Geomorphologische Beschreibung

Gader (La Gran Ega) oberhalb Zwischenwasser (Quelle: Landesagentur für Umwelt)

Mit einer Länge von 35 km und einem Wassereinzugsgebiet von 390 km² ist die Gader (ladinisch La Gran Ega = das große Wasser) der zweitgrößte Zufluss der Rienz. Die höchste Erhebung des Einzugsgebietes der Gader liegt auf 3151 m (Piz Boè). Die Mündung liegt bei St. Lorenzen auf 800 m Meereshöhe. Unter den bedeutendsten Zuflüssen sind der Rü de San Ciascian, der Rü de Ciamplò bei Wengen, der Rü de Lungiarü, der Rü d'Antermëia und der Rü d'Al Plan bei St. Vigil zu nennen. Letzterer wird in einem eigenen Kapitel beschrieben.

Im Oberlauf durchfließt die Gader eine weite Talsohle, die von Dolomitgestein dominiert wird, im Unterlauf hingegen bildet das Tal eine Schlucht aus Brixner Quarzphyllit. Eine der Haupteinnahmequellen im Tal ist der Tourismus, vor allem der Winter- und Schitourismus. Im Einzugsgebiet der Gader bestehen deshalb nicht nur Ableitungen zur hydroelektrischen Stromerzeugung, sondern auch zur künstlichen Schneeerzeugung.

Zu den wichtigsten Ortschaften im Tal zählen Corvara, La Ila / Stern, Badia / Abtei und San Martin de Tor / St. Martin in Thurn. Ihre Abwässer werden in den Kläranlagen Sompunt und Tobl gereinigt.

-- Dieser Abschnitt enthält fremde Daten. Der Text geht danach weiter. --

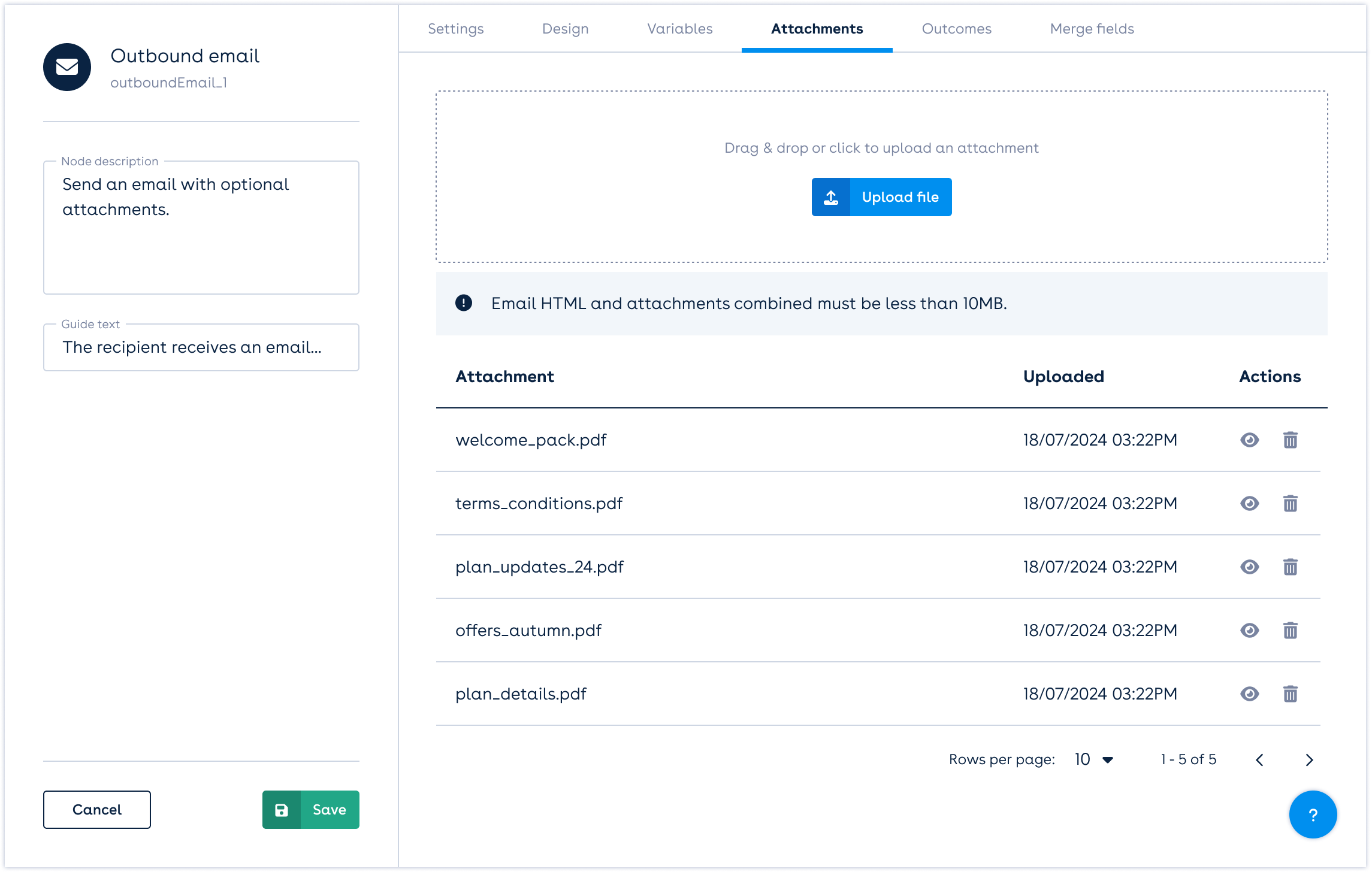Preview terms_conditions.pdf with eye icon

(x=1249, y=504)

Biologische Gewässergüte (2008-2011)

Am obersten Probenpunkt, der sich unterhalb von Corvara befindet, weist die Gader bei den Beprobungen immer eine erste Klasse der biologischen Gewässergüte auf. Am zweiten Punkt in Pedraces wird eine mäßige Belastung (zweite Güteklasse) erhoben, die auf die etwas oberhalb einleitende Kläranlage zurückgeführt werden kann. Durch die Selbstreinigungskraft des Baches verbessert sich die Gewässergüte bei Longega / Zwischenwasser wieder auf eine erste Klasse. Im Oberlauf hat sich die Gader seit 2004 von einer ersten/zweiten auf eine erste Klasse verbessert. Unterhalb der Kläranlage hat sich die Qualität nicht verändert, es bleibt bei einer zweiten Klasse. Vor dem Zusammenfluss mit dem St. Vigilbach hat sich die Gewässergüte um eine ganze Klasse verbessert.
Im Jahr 2011 wurde die Gader nur oberhalb der Mündung untersucht. Aus der folgenden Tabelle können die Ergebnisse entnommen werden. Das biologische Gesamturteil entspricht einer zweiten Klasse.

Qualitätselement

Makrozoobenthos

Kieselalgen

Fische

Biologisches Gesamturteil

Methode

I.B.E.

STAR_ICMi

ICMi

ISECI

11354 – oberhalb Mündung

II

I

I

II

II

Qualitätszustand: I = sehr gut; II = gut; III = mäßig; IV = unbefriedigend; V = schlecht

(Letzte Aktualisierung: 07.03.2014)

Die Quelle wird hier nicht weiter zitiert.